I've tried a few European knives and using them in work, the edge retention just sucks. Japanese knives also tend to be way better value for money. Saying that, my 2 most used knives did come from Germany though the only thing they have in common with the knives you are talking about is that they came from Germany


----------



## Canadian (Nov 27, 2012)

Lucretia said:


> I should have said "Japanese STYLE knives"--by which I mean light and nimble, as opposed to the heavier Henckels/Wuesthoff type knife. Some of my "Japanses" knives were made in the United States.




Not to be nit-picky :nunchucks:, but writing "Japanese style" when referring to knives of western type is kind of a misnomer. Moreover, if you look at industrially produced western chef's knives pre-1950s--unless they are specialty knife--they all fit these descriptive terms. 

Again, (and this is not directed towards you, Lucretia) I think it is unfair to categorize all European knives as poor. I have a stainless _Sekiryu_ Santoku that is soft _and_ brittle, sucks to sharpen and holds an edge for 5 min. That doesn't mean I equate an entire nation with crappy knives--


----------



## Lucretia (Nov 27, 2012)

-*-

§ Required work:
a: Report every line of the listing that contains the string "Conditions", treating uppercase and lowercase letters as distinct.
b: Continue the knife discussion from the point at which it stops.
The knife discussion above and the listing below were taken from unrelated sources.

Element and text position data
-*-

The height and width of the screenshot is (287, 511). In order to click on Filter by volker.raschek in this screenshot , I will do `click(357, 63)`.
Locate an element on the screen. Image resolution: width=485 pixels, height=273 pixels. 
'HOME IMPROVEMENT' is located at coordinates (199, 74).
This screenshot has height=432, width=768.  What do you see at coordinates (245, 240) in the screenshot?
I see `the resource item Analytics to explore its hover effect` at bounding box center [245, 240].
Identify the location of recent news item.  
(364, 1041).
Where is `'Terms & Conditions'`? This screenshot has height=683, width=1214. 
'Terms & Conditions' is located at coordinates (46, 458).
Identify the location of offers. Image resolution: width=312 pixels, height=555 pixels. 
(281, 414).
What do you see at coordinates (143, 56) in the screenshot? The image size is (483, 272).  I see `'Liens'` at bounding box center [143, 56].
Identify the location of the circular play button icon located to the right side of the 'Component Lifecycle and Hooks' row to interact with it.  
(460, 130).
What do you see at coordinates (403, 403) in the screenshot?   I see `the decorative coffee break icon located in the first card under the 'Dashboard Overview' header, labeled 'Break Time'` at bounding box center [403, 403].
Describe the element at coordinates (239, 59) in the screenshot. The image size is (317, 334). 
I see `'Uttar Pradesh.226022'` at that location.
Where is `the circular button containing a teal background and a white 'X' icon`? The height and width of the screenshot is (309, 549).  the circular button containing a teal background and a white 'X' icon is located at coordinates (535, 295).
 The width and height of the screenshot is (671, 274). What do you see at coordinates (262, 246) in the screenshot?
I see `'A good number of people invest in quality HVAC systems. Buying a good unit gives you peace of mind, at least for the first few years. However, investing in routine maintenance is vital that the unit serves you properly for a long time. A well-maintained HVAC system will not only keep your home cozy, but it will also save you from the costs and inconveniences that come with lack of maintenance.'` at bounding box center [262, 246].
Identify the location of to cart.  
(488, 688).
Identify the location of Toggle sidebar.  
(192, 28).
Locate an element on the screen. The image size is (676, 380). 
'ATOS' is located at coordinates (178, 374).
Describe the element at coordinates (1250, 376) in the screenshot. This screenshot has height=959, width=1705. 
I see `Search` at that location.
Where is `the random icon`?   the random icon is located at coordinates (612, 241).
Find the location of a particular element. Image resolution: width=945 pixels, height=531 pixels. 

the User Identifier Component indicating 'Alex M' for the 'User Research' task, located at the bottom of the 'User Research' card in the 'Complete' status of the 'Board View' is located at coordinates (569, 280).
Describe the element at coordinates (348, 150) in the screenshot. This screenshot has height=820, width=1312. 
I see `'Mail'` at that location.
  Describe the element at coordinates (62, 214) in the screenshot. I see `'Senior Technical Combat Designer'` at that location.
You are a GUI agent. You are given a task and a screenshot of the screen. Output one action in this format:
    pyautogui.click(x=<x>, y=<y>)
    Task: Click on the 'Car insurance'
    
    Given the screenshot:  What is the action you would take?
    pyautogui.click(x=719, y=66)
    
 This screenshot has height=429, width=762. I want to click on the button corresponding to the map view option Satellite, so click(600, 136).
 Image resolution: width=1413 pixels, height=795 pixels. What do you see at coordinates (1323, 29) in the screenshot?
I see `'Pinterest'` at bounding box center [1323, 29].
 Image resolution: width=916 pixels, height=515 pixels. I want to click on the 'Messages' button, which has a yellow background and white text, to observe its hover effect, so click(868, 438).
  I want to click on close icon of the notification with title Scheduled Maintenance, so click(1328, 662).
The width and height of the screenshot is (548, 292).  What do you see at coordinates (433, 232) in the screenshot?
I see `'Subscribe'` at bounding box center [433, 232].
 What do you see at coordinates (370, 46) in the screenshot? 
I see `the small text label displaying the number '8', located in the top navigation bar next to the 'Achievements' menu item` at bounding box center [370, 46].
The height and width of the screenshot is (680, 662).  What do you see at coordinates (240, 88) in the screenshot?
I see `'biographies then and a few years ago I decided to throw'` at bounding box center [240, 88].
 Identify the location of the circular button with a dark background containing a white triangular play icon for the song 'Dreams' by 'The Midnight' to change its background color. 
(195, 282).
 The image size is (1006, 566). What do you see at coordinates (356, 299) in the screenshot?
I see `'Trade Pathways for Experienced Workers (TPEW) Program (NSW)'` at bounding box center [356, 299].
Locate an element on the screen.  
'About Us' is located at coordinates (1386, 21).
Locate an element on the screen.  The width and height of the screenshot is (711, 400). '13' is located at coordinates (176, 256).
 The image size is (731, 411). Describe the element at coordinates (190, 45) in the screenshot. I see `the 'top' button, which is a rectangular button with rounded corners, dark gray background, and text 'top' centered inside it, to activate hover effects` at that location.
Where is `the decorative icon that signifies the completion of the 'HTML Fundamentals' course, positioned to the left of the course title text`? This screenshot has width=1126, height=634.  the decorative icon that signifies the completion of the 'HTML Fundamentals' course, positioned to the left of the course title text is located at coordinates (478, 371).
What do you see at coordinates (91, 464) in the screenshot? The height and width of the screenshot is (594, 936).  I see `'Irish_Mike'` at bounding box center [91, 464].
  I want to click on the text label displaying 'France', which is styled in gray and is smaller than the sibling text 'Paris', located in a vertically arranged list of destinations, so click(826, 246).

-*-

§ Answers to the exercise:
a:
Where is `'Terms & Conditions'`? This screenshot has height=683, width=1214. 
'Terms & Conditions' is located at coordinates (46, 458).

b:
I'm Queen of Nit Picking, so please tell me when I speak incorrectly and I'll try to do better!  I would agree that assessing knife quality based strictly on where it's manufactured is a mistake. 

It's interesting how things change. Back around 1994 I was at a Q&A session that had a panel of chefs & others who were big names in the food world. (I don't remember who all was on the panel other than Julia Child and Jacques Pepin.) Someone asked what kind of knife they should get--and the answer was almost unanimously "Wuesthoff!" For the home cook, "high end" knives were the Wuesthoffs and Henckels you'd see in department stores or in specialty kitchen shops. I bought my "good" knives before the Internet was regularly used for shopping and research purchases. :joec: When I decided to try one of those funny looking santokus that you'd see used on TV, it was a revelation (and it was also a Wuesthoff.) Who knew lightweight, thin knives could be so much more enjoyable to use? It was the first step on a slippery (and expensive!) slope. I've replaced all my knives (and then some) and it's been worth every penny.


----------



## DevinT (Nov 27, 2012)

Lefty said:


> Oh yeah, some guy named Devin Thomas, or something



Thanks Tom, that brought a tear to my eye.

Hoss


----------



## Cutty Sharp (Nov 27, 2012)

Just a couple thoughts...

First, I think it'd be great to learn more about non-Japanese makers, including the Canadian, British and US makers I see here. However - and I don't think too many here are the same as me in this regard, but - personally, I'm kind of interested in the culture behind the knives and stones in Japan and this motivates my interest in them.



Canadian said:


> Europeans perfected the geometry of western style knives long before the Japanese started producing gyutos, pettys and sujihikis.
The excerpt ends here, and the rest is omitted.